## DATA TO PROCESS
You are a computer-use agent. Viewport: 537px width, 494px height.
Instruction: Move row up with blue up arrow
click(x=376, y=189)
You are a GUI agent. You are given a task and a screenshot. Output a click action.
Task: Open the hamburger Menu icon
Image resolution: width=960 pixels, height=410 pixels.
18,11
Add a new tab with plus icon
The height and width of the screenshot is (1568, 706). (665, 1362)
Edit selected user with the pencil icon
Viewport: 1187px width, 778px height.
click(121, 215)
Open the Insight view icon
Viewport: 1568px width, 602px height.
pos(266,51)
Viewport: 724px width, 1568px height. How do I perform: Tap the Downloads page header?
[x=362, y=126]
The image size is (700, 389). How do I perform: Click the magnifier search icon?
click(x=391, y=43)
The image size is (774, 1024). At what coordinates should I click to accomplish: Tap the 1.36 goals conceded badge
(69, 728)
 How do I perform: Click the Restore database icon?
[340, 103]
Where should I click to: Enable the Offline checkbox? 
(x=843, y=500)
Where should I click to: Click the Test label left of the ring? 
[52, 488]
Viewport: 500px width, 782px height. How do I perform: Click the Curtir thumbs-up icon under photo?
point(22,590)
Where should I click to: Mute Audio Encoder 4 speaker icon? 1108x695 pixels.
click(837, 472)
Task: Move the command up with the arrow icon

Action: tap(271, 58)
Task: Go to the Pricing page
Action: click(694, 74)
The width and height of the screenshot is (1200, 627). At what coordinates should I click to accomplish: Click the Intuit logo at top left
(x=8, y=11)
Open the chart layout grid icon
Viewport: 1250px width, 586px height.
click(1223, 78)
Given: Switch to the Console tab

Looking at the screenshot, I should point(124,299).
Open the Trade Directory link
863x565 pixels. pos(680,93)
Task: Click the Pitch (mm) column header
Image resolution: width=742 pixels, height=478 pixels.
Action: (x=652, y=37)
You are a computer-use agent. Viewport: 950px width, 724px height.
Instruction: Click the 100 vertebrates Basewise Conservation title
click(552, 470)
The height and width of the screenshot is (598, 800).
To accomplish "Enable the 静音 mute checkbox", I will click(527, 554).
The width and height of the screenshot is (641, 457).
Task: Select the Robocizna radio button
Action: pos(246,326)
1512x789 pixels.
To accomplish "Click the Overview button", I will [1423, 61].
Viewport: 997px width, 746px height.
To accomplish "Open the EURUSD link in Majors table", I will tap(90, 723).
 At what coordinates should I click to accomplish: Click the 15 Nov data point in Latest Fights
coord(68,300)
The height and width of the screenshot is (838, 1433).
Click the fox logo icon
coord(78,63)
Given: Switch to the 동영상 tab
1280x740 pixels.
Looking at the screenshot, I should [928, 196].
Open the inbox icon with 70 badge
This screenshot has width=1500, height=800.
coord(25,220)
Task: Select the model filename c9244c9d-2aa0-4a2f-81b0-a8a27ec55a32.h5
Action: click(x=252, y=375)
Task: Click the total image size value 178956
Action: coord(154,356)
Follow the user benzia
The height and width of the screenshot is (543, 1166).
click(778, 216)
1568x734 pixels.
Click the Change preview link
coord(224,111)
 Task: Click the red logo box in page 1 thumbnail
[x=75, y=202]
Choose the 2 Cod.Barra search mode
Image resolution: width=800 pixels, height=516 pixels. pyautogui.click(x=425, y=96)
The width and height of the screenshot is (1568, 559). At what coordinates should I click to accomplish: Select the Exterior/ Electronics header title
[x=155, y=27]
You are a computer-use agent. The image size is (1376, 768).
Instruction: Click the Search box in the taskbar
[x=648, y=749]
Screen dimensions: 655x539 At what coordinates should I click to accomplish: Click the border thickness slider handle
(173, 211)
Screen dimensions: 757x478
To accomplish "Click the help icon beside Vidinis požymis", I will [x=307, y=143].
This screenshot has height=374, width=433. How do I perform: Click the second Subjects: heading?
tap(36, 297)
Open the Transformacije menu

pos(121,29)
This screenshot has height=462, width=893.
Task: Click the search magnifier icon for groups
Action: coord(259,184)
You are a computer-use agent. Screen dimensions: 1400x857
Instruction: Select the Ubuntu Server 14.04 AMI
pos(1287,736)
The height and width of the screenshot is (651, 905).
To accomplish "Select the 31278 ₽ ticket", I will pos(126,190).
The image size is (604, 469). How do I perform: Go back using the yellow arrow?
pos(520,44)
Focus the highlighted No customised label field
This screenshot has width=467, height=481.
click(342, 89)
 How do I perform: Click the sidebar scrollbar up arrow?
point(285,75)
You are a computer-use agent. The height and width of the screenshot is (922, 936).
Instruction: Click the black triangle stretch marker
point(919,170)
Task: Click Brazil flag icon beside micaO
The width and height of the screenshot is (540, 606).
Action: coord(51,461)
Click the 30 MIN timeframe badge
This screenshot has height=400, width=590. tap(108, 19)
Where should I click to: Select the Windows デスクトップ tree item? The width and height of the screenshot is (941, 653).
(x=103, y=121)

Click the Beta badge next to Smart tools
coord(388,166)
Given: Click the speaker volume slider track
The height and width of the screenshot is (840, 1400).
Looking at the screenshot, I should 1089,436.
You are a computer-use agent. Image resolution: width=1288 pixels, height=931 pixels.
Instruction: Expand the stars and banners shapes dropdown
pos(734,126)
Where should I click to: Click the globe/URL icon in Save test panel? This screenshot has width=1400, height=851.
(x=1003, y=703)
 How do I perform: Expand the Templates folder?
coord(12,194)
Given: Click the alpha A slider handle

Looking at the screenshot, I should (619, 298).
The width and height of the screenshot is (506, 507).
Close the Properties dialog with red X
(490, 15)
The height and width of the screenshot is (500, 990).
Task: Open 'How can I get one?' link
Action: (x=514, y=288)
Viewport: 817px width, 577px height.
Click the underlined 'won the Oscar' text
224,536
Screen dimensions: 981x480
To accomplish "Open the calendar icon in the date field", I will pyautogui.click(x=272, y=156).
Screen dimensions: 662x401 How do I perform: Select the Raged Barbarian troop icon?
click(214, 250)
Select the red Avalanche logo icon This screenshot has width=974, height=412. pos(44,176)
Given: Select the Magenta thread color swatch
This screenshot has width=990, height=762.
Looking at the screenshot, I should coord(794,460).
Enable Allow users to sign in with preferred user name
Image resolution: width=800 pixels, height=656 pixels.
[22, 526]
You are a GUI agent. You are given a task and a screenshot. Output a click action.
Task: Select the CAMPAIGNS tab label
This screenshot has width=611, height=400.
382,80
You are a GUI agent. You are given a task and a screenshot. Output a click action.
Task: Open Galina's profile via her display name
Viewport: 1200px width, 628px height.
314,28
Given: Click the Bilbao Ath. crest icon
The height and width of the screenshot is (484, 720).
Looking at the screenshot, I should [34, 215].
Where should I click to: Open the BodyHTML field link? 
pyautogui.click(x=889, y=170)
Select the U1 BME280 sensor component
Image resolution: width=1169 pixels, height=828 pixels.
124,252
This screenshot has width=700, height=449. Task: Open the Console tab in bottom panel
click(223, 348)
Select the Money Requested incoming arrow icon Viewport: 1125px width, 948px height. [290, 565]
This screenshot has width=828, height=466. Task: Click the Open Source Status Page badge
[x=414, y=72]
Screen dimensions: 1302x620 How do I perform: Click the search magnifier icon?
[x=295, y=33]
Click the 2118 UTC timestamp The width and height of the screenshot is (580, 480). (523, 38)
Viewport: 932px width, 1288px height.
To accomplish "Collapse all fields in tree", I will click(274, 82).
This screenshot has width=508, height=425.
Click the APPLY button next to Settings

## TASK DETAILS
Reproduce each entry exactly, with nothing missing.

## TASK SOLUTION
You are a computer-use agent. Viewport: 537px width, 494px height.
Instruction: Move row up with blue up arrow
click(x=376, y=189)
You are a GUI agent. You are given a task and a screenshot. Output a click action.
Task: Open the hamburger Menu icon
Image resolution: width=960 pixels, height=410 pixels.
18,11
Add a new tab with plus icon
The height and width of the screenshot is (1568, 706). (665, 1362)
Edit selected user with the pencil icon
Viewport: 1187px width, 778px height.
click(121, 215)
Open the Insight view icon
Viewport: 1568px width, 602px height.
pos(266,51)
Viewport: 724px width, 1568px height. How do I perform: Tap the Downloads page header?
[x=362, y=126]
The image size is (700, 389). How do I perform: Click the magnifier search icon?
click(x=391, y=43)
The image size is (774, 1024). At what coordinates should I click to accomplish: Tap the 1.36 goals conceded badge
(69, 728)
 How do I perform: Click the Restore database icon?
[340, 103]
Where should I click to: Enable the Offline checkbox? 
(x=843, y=500)
Where should I click to: Click the Test label left of the ring? 
[52, 488]
Viewport: 500px width, 782px height. How do I perform: Click the Curtir thumbs-up icon under photo?
point(22,590)
Where should I click to: Mute Audio Encoder 4 speaker icon? 1108x695 pixels.
click(837, 472)
Task: Move the command up with the arrow icon

Action: tap(271, 58)
Task: Go to the Pricing page
Action: click(694, 74)
The width and height of the screenshot is (1200, 627). At what coordinates should I click to accomplish: Click the Intuit logo at top left
(x=8, y=11)
Open the chart layout grid icon
Viewport: 1250px width, 586px height.
click(1223, 78)
Given: Switch to the Console tab

Looking at the screenshot, I should point(124,299).
Open the Trade Directory link
863x565 pixels. pos(680,93)
Task: Click the Pitch (mm) column header
Image resolution: width=742 pixels, height=478 pixels.
Action: (x=652, y=37)
You are a computer-use agent. Viewport: 950px width, 724px height.
Instruction: Click the 100 vertebrates Basewise Conservation title
click(552, 470)
The height and width of the screenshot is (598, 800).
To accomplish "Enable the 静音 mute checkbox", I will click(527, 554).
The width and height of the screenshot is (641, 457).
Task: Select the Robocizna radio button
Action: pos(246,326)
1512x789 pixels.
To accomplish "Click the Overview button", I will [1423, 61].
Viewport: 997px width, 746px height.
To accomplish "Open the EURUSD link in Majors table", I will tap(90, 723).
 At what coordinates should I click to accomplish: Click the 15 Nov data point in Latest Fights
coord(68,300)
The height and width of the screenshot is (838, 1433).
Click the fox logo icon
coord(78,63)
Given: Switch to the 동영상 tab
1280x740 pixels.
Looking at the screenshot, I should [928, 196].
Open the inbox icon with 70 badge
This screenshot has width=1500, height=800.
coord(25,220)
Task: Select the model filename c9244c9d-2aa0-4a2f-81b0-a8a27ec55a32.h5
Action: click(x=252, y=375)
Task: Click the total image size value 178956
Action: coord(154,356)
Follow the user benzia
The height and width of the screenshot is (543, 1166).
click(778, 216)
1568x734 pixels.
Click the Change preview link
coord(224,111)
 Task: Click the red logo box in page 1 thumbnail
[x=75, y=202]
Choose the 2 Cod.Barra search mode
Image resolution: width=800 pixels, height=516 pixels. pyautogui.click(x=425, y=96)
The width and height of the screenshot is (1568, 559). At what coordinates should I click to accomplish: Select the Exterior/ Electronics header title
[x=155, y=27]
You are a computer-use agent. The image size is (1376, 768).
Instruction: Click the Search box in the taskbar
[x=648, y=749]
Screen dimensions: 655x539 At what coordinates should I click to accomplish: Click the border thickness slider handle
(173, 211)
Screen dimensions: 757x478
To accomplish "Click the help icon beside Vidinis požymis", I will [x=307, y=143].
This screenshot has height=374, width=433. How do I perform: Click the second Subjects: heading?
tap(36, 297)
Open the Transformacije menu

pos(121,29)
This screenshot has height=462, width=893.
Task: Click the search magnifier icon for groups
Action: coord(259,184)
You are a computer-use agent. Screen dimensions: 1400x857
Instruction: Select the Ubuntu Server 14.04 AMI
pos(1287,736)
The height and width of the screenshot is (651, 905).
To accomplish "Select the 31278 ₽ ticket", I will pos(126,190).
The image size is (604, 469). How do I perform: Go back using the yellow arrow?
pos(520,44)
Focus the highlighted No customised label field
This screenshot has width=467, height=481.
click(342, 89)
 How do I perform: Click the sidebar scrollbar up arrow?
point(285,75)
You are a computer-use agent. The height and width of the screenshot is (922, 936).
Instruction: Click the black triangle stretch marker
point(919,170)
Task: Click Brazil flag icon beside micaO
The width and height of the screenshot is (540, 606).
Action: coord(51,461)
Click the 30 MIN timeframe badge
This screenshot has height=400, width=590. tap(108, 19)
Where should I click to: Select the Windows デスクトップ tree item? The width and height of the screenshot is (941, 653).
(x=103, y=121)

Click the Beta badge next to Smart tools
coord(388,166)
Given: Click the speaker volume slider track
The height and width of the screenshot is (840, 1400).
Looking at the screenshot, I should 1089,436.
You are a computer-use agent. Image resolution: width=1288 pixels, height=931 pixels.
Instruction: Expand the stars and banners shapes dropdown
pos(734,126)
Where should I click to: Click the globe/URL icon in Save test panel? This screenshot has width=1400, height=851.
(x=1003, y=703)
 How do I perform: Expand the Templates folder?
coord(12,194)
Given: Click the alpha A slider handle

Looking at the screenshot, I should (619, 298).
The width and height of the screenshot is (506, 507).
Close the Properties dialog with red X
(490, 15)
The height and width of the screenshot is (500, 990).
Task: Open 'How can I get one?' link
Action: (x=514, y=288)
Viewport: 817px width, 577px height.
Click the underlined 'won the Oscar' text
224,536
Screen dimensions: 981x480
To accomplish "Open the calendar icon in the date field", I will pyautogui.click(x=272, y=156).
Screen dimensions: 662x401 How do I perform: Select the Raged Barbarian troop icon?
click(214, 250)
Select the red Avalanche logo icon This screenshot has width=974, height=412. pos(44,176)
Given: Select the Magenta thread color swatch
This screenshot has width=990, height=762.
Looking at the screenshot, I should coord(794,460).
Enable Allow users to sign in with preferred user name
Image resolution: width=800 pixels, height=656 pixels.
[22, 526]
You are a GUI agent. You are given a task and a screenshot. Output a click action.
Task: Select the CAMPAIGNS tab label
This screenshot has width=611, height=400.
382,80
You are a GUI agent. You are given a task and a screenshot. Output a click action.
Task: Open Galina's profile via her display name
Viewport: 1200px width, 628px height.
314,28
Given: Click the Bilbao Ath. crest icon
The height and width of the screenshot is (484, 720).
Looking at the screenshot, I should [34, 215].
Where should I click to: Open the BodyHTML field link? 
pyautogui.click(x=889, y=170)
Select the U1 BME280 sensor component
Image resolution: width=1169 pixels, height=828 pixels.
124,252
This screenshot has width=700, height=449. Task: Open the Console tab in bottom panel
click(223, 348)
Select the Money Requested incoming arrow icon Viewport: 1125px width, 948px height. [290, 565]
This screenshot has width=828, height=466. Task: Click the Open Source Status Page badge
[x=414, y=72]
Screen dimensions: 1302x620 How do I perform: Click the search magnifier icon?
[x=295, y=33]
Click the 2118 UTC timestamp The width and height of the screenshot is (580, 480). (523, 38)
Viewport: 932px width, 1288px height.
To accomplish "Collapse all fields in tree", I will click(274, 82).
This screenshot has width=508, height=425.
Click the APPLY button next to Settings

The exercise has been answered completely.